H5CPP  v1.14.0
Modern C++ templates for HDF5 serial and parallel I/O
Loading...
Searching...
No Matches
cbor:: Attribute Vocabulary (CBOR Backend)

User-facing attribute set for CBOR annotations on plain C++ structs. Vocabulary is intentionally identical to h5::*, json::*, msgpack::*, and pb::* where the concept overlaps (rename, ignore, doc, alias, required) — different namespace, same words. The CBOR-specific surface lives only under cbor::*, with cbor::tag(N) being the only backend-specific keyword. CBOR tags are uint64_t (not int8 like MessagePack ext types), and the type system includes half-precision floats and indefinite-length containers.

C++17 attribute syntax today; one-line lift to C++26 typed annotations tomorrow.

Surface today (C++17 standard-attribute) C++26 reflection form
[[cbor::name("on_wire")]] [[=cbor::name{"on_wire"}]]
[[cbor::ignore]] [[=cbor::ignore{}]]
[[cbor::required]] [[=cbor::required{}]]
[[cbor::tag(1)]] [[=cbor::tag{1}]]
[[cbor::doc("description")]] [[=cbor::doc{"description"}]]
[[cbor::alias("Name")]] [[=cbor::alias{"Name"}]]

Only syntactic shift is (args){args} under the [[=...]] form. Names stay put.


2. Universal vocabulary — same words, cbor:: namespace

These attributes use vocabulary identical to h5::*, json::*, msgpack::*, and pb::*. They live in cbor:: so the namespace stays self-contained for CBOR-only users; a user wanting multiple backends writes [[h5::name(...)]], [[json::name(...)]], [[msgpack::name(...)]], and [[cbor::name(...)]] (typically with the same string).

Universal Tier 1 — must-have

Attribute Purpose Example
[[cbor::name("on_wire_name")]] Rename a field for the CBOR wire format. Decouples C++ identifier from the map key used during encode/decode. Drives the key string in the emitted descriptor's json_name field. [[cbor::name("display_name")]] std::string label;
[[cbor::ignore]] Skip this field entirely. Property absent from the descriptor's fields[] array; runtime never encodes or decodes it. [[cbor::ignore]] int debug_counter;
[[cbor::required]] Field must be present during deserialization.

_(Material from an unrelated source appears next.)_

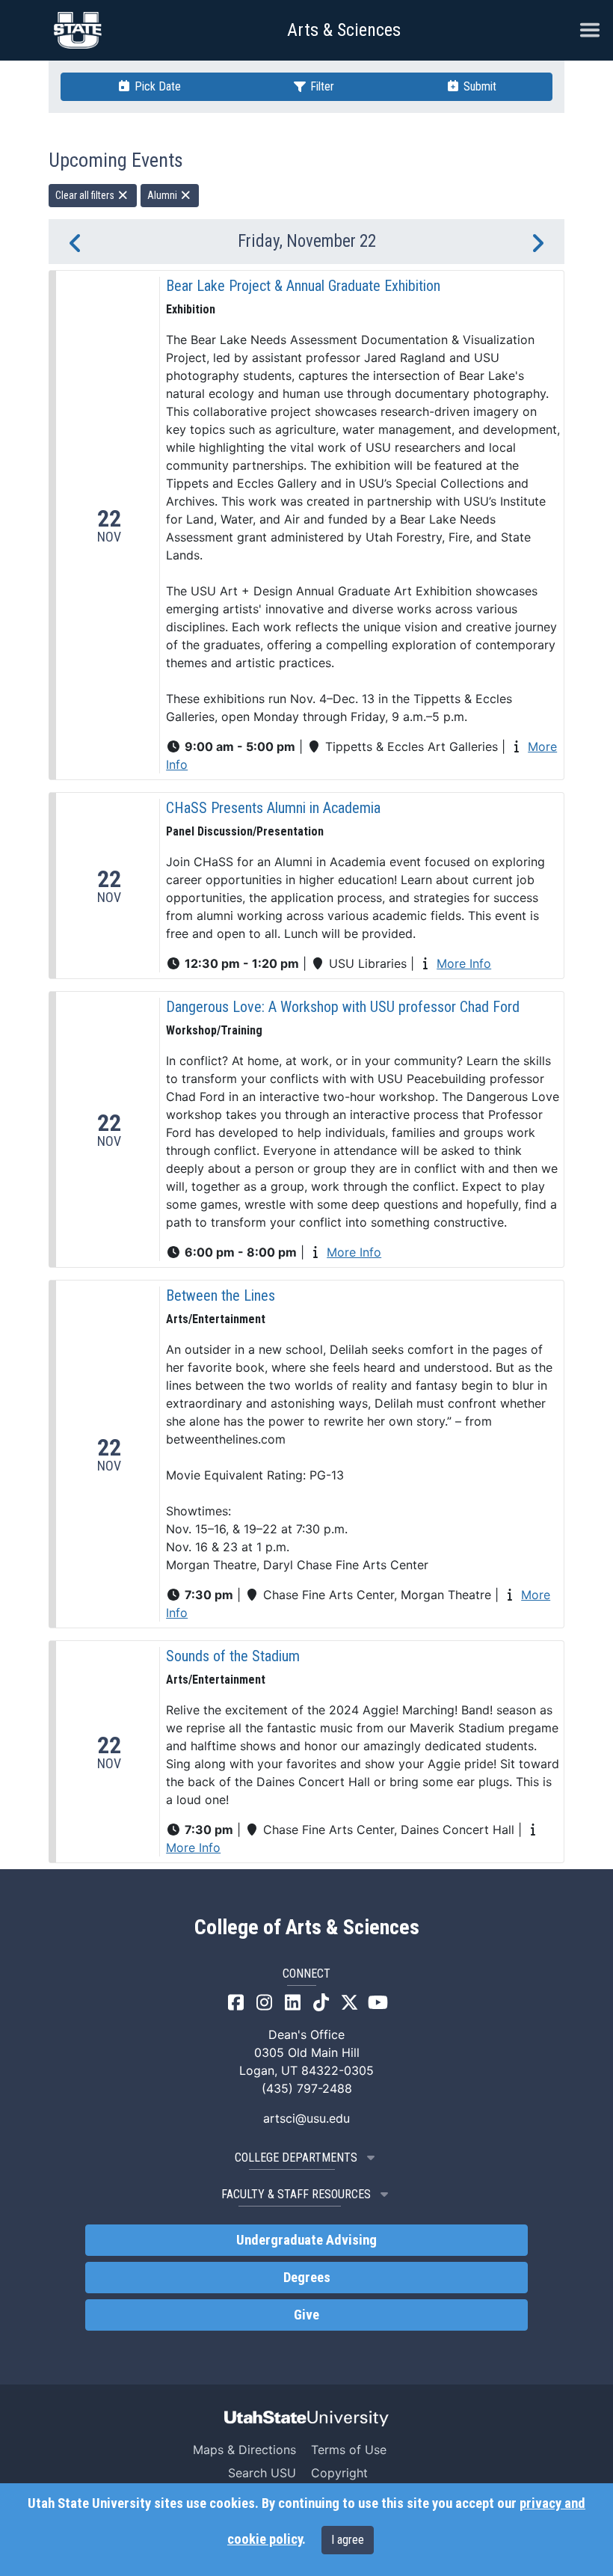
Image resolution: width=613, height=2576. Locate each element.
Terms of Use (348, 2449)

The runtime can use this to emit an error (or a default value) when the key is absent from the CBOR map. [[cbor::required]] std::int32_t id;

Universal Tier 2 — high value, low cost

Attribute Purpose Example
[[cbor::doc("description")]] Emitted as the doc pointer in the field descriptor. Self-documenting generated code; future tooling may extract it for schema documentation. [[cbor::doc("nanoseconds since epoch")]] std::uint64_t ts;
[[cbor::alias("Name")]] Class-level. Emitted as the alias[] string in the descriptor. The C++ type name still drives the template specialization; the alias is metadata for tooling. struct [[cbor::alias("Session")]] session_t { ... };

The full universal list mirrors h5cpp-compiler-h5-attribute-taxonomy.md §2 and h5cpp-compiler-pb-attribute-taxonomy.md §2. Any universal attribute not listed above has no CBOR semantics (e.g. h5::chunk, h5::compress are HDF5-storage concerns; pb::field(N), pb::wire are protobuf-wire concerns; json::format, json::pattern are JSON Schema validation concerns; msgpack::ext is a MessagePack-specific concern).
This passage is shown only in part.